One Year!That is all it took for me to be done with my first year of college. One year! That is all it took for me to make new and great friends. One year! That is all it took for me to find new hobbies. One year! That is all it took for me to find myself. One year! That is all it took for God to break me.


Coming to college was something that I was ready for, I mean who is not ready to go to college? Once everything started and I got used to all of the great things college brought to me, I began to forget what I really lived for. In the beginning of my freshman year, I was scared. I didn't know anyone and was new to everything. The first thing I did was ask God, "is this where you want me to be?" I didn't understand what God was doing in my life. I didn't know if God had put me in the right place or not.


As I went on asking God to somehow show me if this was the right place, He did better. He showed me that he will place me where He feels is best, and that He has a plan for me and that I need to trust in Him, because He will not lead me to the wrong path.
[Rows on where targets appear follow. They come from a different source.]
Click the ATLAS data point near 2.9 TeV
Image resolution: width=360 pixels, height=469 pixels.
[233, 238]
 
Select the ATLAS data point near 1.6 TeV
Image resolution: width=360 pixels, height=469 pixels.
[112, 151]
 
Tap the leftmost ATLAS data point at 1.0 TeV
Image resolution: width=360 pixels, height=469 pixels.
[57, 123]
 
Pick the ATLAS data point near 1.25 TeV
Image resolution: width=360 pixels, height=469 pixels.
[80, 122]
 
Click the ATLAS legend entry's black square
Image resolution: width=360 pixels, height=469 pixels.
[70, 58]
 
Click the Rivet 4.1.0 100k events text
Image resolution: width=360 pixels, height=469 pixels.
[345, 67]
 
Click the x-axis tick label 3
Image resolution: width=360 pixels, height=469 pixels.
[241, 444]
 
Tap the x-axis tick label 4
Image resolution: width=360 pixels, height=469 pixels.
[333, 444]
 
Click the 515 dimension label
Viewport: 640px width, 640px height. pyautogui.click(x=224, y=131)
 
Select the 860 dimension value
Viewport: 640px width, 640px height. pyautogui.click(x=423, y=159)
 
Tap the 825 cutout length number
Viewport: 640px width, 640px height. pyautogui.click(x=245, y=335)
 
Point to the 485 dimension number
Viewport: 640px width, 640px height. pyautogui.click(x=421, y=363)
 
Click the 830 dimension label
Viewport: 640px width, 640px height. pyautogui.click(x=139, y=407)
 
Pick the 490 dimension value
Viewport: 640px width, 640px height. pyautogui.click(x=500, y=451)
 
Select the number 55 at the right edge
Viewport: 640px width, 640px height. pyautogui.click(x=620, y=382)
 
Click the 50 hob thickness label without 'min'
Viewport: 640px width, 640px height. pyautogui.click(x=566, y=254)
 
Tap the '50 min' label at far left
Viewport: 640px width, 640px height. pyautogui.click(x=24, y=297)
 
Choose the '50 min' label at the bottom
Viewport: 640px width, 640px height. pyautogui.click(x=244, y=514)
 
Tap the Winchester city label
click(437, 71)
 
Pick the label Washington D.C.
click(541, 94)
There is one quote that I just heard that goes right with this point of my life.“I tend to live the way I drive. I want to get from point A to point B in the shortest amount of time and by the easiest route possible. But I’ve come to realize that getting where God wants me to go isn’t nearly as important as becoming who God wants me to be in the process. And God seems to be far less concerned with where I’m going than with who I’m becoming."--Mark Batterson


I know that I was living life in the fast lane. I was too busy worrying about other things and making more time for things that could wait rather than making time for God. The time I did spend with God I was asking Him what it was that He wanted from me. But as Mark Batterson puts it, where God wants me to go isn't nearly as important as becoming who God wants me to be in the process. If I would have seen this quote some months ago, I know that I would be closer to God. The course God has taken me on over the past year has put me in a spot that I would not trade for the world. This year, I have never felt so close to God. Out of all the things that have happened this year, and all of the homework and all of the extracurricular activities I have participated in, I have come to realize that God is bigger than anything that I do, and that I want to live for him more and more every day.


Over a year, I have completed college courses. Over a year, I have lost my best friend due to moving of schools. Over a year, I have had to step up to do things that I would have never done one year ago. Over a year, I have gotten to know a God who tells the wind when to blow. Over a year God, has opened a book for me that challenges me to live and not to worry.